Go to the line holding "Image resolution: width=1568 pixels, height=638" in the entries below and write out exactly every line down to and including the line holding "Click the 2012".

BEGIN DATA EXCERPTS

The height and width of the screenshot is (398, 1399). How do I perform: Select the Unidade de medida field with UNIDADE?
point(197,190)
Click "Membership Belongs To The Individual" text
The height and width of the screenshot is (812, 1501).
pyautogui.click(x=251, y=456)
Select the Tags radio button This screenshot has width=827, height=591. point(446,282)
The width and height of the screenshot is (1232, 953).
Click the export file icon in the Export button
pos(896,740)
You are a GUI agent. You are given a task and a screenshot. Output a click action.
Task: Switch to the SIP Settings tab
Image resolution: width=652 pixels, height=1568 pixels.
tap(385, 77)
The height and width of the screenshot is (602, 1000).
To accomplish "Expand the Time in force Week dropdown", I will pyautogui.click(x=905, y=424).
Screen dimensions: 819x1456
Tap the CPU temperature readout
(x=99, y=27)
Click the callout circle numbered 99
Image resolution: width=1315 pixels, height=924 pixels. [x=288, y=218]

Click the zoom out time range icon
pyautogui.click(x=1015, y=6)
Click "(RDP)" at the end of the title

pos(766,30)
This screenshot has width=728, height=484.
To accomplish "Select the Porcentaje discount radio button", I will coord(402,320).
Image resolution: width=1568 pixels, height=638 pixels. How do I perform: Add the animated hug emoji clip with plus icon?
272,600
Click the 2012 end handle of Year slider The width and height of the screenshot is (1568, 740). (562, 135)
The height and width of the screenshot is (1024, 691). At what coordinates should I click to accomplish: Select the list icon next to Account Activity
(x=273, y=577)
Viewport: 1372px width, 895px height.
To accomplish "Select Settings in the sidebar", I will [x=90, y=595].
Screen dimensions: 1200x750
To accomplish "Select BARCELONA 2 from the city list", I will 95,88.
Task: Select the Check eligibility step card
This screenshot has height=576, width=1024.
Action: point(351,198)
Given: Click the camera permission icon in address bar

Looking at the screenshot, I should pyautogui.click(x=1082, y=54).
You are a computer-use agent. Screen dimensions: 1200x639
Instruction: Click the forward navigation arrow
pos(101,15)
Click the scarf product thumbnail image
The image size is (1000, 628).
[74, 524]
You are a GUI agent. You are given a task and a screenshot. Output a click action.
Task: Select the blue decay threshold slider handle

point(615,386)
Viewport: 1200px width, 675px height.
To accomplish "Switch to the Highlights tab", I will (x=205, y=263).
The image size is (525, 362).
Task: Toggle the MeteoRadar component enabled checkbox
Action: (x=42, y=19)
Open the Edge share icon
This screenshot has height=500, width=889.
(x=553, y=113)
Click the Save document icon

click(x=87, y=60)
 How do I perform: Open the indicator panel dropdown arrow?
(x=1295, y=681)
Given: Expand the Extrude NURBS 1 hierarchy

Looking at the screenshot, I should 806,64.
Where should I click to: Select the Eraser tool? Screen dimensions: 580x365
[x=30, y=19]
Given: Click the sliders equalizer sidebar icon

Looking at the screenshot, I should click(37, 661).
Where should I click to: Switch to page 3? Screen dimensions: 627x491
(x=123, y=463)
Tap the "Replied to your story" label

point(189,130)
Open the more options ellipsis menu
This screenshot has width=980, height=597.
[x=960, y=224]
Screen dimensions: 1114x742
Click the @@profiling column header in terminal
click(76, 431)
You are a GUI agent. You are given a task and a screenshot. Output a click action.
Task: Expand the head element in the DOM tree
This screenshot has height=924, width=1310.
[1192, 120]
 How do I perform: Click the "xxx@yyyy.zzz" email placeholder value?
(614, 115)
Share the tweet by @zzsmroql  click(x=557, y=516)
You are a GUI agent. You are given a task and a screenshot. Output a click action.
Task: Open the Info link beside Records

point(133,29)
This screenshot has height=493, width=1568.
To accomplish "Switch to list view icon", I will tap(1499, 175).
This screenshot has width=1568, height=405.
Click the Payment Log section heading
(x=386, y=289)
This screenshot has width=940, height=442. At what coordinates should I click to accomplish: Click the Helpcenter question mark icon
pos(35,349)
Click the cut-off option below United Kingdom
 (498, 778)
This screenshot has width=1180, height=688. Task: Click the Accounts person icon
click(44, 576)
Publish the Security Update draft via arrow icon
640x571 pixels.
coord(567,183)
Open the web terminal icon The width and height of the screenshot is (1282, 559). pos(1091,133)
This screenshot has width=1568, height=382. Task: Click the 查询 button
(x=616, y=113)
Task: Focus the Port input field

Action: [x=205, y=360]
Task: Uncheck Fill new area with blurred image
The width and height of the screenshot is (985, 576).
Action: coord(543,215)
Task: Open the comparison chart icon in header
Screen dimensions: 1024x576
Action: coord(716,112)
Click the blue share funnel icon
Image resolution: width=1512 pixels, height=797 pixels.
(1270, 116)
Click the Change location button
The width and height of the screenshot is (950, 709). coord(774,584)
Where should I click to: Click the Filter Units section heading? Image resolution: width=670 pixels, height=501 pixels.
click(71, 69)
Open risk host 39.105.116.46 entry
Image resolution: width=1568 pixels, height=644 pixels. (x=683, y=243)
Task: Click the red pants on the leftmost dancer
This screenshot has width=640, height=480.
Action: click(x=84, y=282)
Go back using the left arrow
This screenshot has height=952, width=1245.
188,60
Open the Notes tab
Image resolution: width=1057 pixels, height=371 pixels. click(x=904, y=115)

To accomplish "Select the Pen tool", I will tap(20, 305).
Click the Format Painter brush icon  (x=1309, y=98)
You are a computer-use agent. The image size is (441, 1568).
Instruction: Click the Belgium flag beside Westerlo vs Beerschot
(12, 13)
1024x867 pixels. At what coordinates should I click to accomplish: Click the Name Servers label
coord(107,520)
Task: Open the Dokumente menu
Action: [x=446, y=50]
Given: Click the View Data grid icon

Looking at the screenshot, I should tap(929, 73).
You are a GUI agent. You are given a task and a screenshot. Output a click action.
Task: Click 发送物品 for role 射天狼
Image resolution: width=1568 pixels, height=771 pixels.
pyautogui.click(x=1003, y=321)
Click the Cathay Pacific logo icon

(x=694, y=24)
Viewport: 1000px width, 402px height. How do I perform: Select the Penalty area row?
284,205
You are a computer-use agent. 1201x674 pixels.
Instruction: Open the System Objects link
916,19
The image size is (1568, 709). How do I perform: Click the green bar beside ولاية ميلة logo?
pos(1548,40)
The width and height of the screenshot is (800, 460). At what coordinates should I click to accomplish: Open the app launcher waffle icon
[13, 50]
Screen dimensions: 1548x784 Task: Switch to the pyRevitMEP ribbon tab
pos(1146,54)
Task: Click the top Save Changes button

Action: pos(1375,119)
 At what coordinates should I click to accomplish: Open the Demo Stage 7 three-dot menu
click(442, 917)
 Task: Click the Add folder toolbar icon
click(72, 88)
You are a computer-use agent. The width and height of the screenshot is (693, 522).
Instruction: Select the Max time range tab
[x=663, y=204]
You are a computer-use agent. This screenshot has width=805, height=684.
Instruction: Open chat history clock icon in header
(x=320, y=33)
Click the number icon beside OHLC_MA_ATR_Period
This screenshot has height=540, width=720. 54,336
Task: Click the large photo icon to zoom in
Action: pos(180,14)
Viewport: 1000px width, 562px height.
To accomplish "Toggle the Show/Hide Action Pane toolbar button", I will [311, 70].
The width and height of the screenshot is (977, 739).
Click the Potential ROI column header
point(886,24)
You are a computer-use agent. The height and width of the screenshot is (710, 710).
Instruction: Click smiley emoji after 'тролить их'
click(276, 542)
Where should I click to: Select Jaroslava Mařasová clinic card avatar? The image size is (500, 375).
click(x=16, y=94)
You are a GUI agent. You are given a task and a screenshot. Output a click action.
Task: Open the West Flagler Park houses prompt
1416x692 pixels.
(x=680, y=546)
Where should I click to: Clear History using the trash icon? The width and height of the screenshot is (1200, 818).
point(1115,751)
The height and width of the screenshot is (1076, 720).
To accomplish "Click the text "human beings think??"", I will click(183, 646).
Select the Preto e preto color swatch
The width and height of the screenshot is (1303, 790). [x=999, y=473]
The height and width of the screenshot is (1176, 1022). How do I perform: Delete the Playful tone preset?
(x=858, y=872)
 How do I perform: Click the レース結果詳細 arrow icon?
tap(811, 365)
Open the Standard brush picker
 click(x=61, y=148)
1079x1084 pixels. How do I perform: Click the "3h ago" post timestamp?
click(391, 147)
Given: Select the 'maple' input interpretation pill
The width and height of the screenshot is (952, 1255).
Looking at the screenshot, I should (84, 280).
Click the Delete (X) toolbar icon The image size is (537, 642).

END DATA EXCERPTS

**SOLUTION BELOW**
Image resolution: width=1568 pixels, height=638 pixels. How do I perform: Add the animated hug emoji clip with plus icon?
272,600
Click the 2012 end handle of Year slider The width and height of the screenshot is (1568, 740). (562, 135)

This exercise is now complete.